In the late 1480s, Leonardo da Vinci sketched out a clever design for a one-person helicopter propelled by an “aerial screw.” You may have seen his drawings and wondered whether one of the choppers could ever take flight.
Now we know the answer. The Italian genius was right.
Starting in 2019, a University of Maryland engineering team designed and tested the underlying technology as part of a design contest. Then over the last year and a half, team member Austin Prete built Crimson Spin, an unmanned quadcopter drone using da Vinci’s screwlike design, and flew it on several brief journeys.
“I was absolutely surprised it worked,” said Prete, a graduate student in the university’s aerospace engineering department who built the aircraft for his master’s degree. He and other team members were Initially skeptical but grew more excited by da Vinci’s design after some computer simulations and 3D-printed screw prototypes showed promising trends.
He presented his results — and the first video of the aircraft flying — at the Transformative Vertical Flight 2022 conference in San Jose, California, last week.
The project is a good example of how current technology is diverging from conventional airplane and helicopter design even though it’s highly unlikely a 15th century flying corkscrew willanytime soon. The conference featured a collection of exotic aircraft that can take off vertically like a helicopter, then fly horizontally like an airplane. Companies like Kitty Hawk, Airbus, Transcend Air and Jaunt hope they’ll revolutionize shipping and whisk people around in air taxis.

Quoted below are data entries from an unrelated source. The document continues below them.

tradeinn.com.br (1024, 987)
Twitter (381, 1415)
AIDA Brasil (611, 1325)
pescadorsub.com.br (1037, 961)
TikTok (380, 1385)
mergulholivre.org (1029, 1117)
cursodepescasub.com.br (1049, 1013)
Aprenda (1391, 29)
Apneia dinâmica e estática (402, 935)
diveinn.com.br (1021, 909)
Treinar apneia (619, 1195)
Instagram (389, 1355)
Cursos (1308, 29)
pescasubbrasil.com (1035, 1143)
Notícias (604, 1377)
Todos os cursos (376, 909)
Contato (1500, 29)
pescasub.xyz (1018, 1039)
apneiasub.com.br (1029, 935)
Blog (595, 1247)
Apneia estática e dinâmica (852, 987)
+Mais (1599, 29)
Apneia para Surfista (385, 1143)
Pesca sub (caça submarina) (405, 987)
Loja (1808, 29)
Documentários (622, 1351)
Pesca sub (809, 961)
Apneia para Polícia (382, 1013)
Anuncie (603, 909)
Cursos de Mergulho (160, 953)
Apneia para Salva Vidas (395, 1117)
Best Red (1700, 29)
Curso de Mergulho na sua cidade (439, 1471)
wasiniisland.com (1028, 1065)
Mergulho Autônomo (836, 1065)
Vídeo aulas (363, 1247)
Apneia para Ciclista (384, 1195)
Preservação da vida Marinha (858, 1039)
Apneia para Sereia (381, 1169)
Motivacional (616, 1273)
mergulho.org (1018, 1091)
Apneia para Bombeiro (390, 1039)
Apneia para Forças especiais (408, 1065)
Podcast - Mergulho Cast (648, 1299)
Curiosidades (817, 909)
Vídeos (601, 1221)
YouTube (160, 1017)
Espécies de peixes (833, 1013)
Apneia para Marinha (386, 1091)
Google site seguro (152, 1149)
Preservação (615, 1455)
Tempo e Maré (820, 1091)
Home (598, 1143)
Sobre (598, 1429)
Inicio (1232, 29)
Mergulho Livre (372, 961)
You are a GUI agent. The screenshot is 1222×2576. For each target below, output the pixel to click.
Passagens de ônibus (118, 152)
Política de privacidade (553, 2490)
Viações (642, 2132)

Although Prete built only a small drone, the technology could work with an aircraft big enough to haul a human. “I do believe it should be able to scale up fairly well,” he said.
The Maryland grad student benefited from materials da Vinci couldn’t get.
State-of-the-art Renaissance era construction materials, such as wood and leather, are too dense for aircraft. Da Vinci also didn’t have compact energy sources.
Prete had access to aluminum, plastic, electric motors, batteries and computer control systems that made the aerial screw design possible. Also helpful: computer-aided design and computational fluid dynamics software that Prete used to design prototypes and simulate aerodynamics inside a computer.
Today’s quadcopter technology also helped make the design practical. These are steered by subtle changes to propeller speed that tilt the aircraft one way or another. It would have been much more complex to try to build a single-shaft design like a conventional helicopter, Prete said. Helicopters use complex gearing and controls to continuously adjust the tilt of each rotor as it spins.
There are plenty of challenges, though, including the aerial screws’ greater weight and potential for instability.
Prete discovered that some weird aerodynamics likely helped keep Crimson Spin aloft.
Delta-wing aircraft — those with big triangular wings like the supersonic Concorde — produce a twisting vortex of air just past the leading edge of the wing. That vortex creates a low-pressure zone that can increase lift. Simulations show that a similar vortex forms along the outer rim of the aerial screw’s flat surface, spiraling down the entire structure and applying an upward thrust, Prete said.
One result of these aerodynamics is that the aerial screw produces less downwash than conventional propellers. That means less dust, grit and other blowing material underneath, Prete said. It’s probably quieter too.